Requests:
1 > According to the passage on model railroading, in what year did the Orient-Express make its first run?
2 > Repeat a section of the passage on model railroading word for word. Begin at the words "There’s no better" and stop after "advantage of flight.".

Model railroading isn’t a sophisticated fraternity; few French model railroaders know English, nor vice versa. Indeed, virtually all model railroading is concerned with the country where it happens – French layouts in France, American ones in the U.S., German ones in Germany. I seem to be an anomaly, interested in the railways of all the countries – all twelve of them – through which the old Orient-Express traveled. It’s an interest that required a fair knowledge of European history when I started while the two collections have forced the increase of that knowledge through more than forty-five years of unrelenting study. Subscriptions to two French and two German model railway magazines – at an expense I could never afford today – gave me an immersion in the subject few others could have known. Countless – literally countless – technical railroading terms in those two languages (while learning the English terms) along with priceless romantic lore, political and railroading history and a concomitant improvement in my use of those languages were what I gained during those ten years of learning before I let the subscriptions lapse. It was a wide-ranging odyssey in itself, while the knowledge gained became the bedrock of the two collections. The magazines taught me that trains are one thing; understanding their contexts is quite another. Too many model railroaders are interested only in the models and not in the pervasive influences the real trains have exerted upon modern civilization. A train is an almost living organism within its historical and social contexts. Somewhat like the bloodstream, trains carry people and goods through intricate networks to and from the contexts of our lives.

There’s no better example than the Orient-Express. The idea of a train that would run every day, crossing twelve international frontiers without its passengers having to leave the comfort of their compartments and the restaurant car is still revolutionary. Since its first run in 1883, nothing better has been devised, except perhaps, the often dubious advantage of flight.

Now the Orient-Express doesn’t run at all. Superseded finally by superhighways for motor cars and by the airplane, luxury trains would, today, seem too slow, too expensive. Ultra-luxurious latter-day “reincarnations” of the “Orient-Express”, featuring faultlessly restored carriages from the 1920s and ‘30s, run from time to time though they are hyper-expensive and don’t serve useful schedules. In fact, they’re mindlessly exclusive “rides” such as Disney might have dreamed up; not serious rail travel. Like cruise ships that don’t really “go” anywhere, reincarnated luxury trains are meant mostly to recall the comforts and flavors of the heyday of great railway journeys; they don’t take their passengers to necessary destinations.

My trains all represent means of reaching necessary destinations. They’re all working scale models of the real things, as exact as today’s intertwined technologies can make them. In fact, the state-of-the-art has reached the point beyond which it’s hard to imagine much further progress. HO scale carriages of “La Compagnie Internationale des Wagons-Lits et des Grands Express Europeens” now have interior LED lighting totally free from the flicker that annoyed model railroaders for a century. The beds in the sleeping compartments are turned down, awaiting their passengers’ return from the restaurant car where the table lamps are lighted. I’ve lived to see – to own – the trains of dreams from more than 40 – or a hundred – years ago.

Data block:
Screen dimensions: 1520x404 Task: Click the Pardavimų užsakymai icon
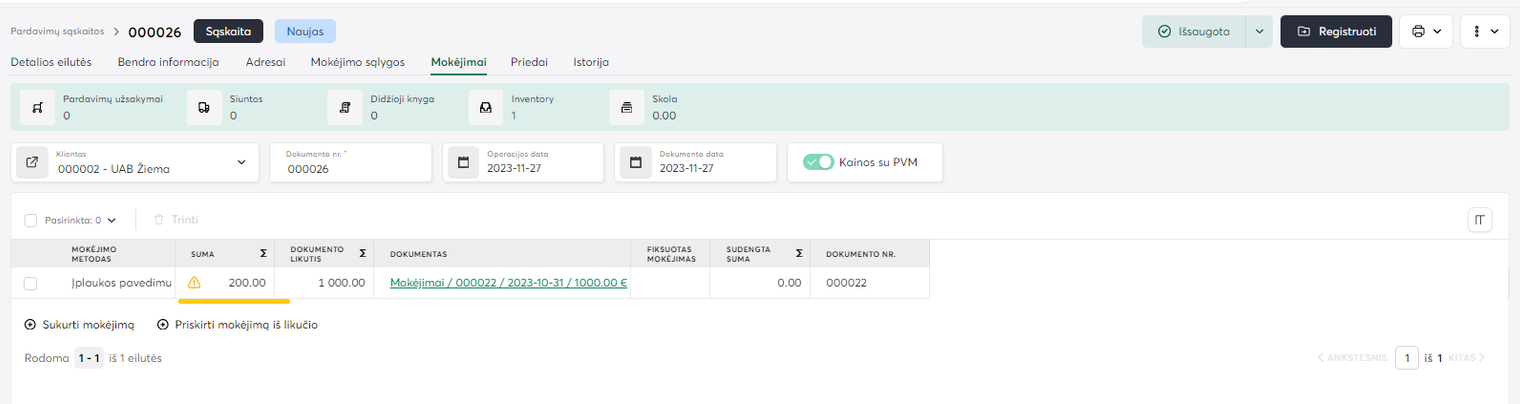point(37,108)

Written responses:
1 > 1883

2 >
There’s no better example than the Orient-Express. The idea of a train that would run every day, crossing twelve international frontiers without its passengers having to leave the comfort of their compartments and the restaurant car is still revolutionary. Since its first run in 1883, nothing better has been devised, except perhaps, the often dubious advantage of flight.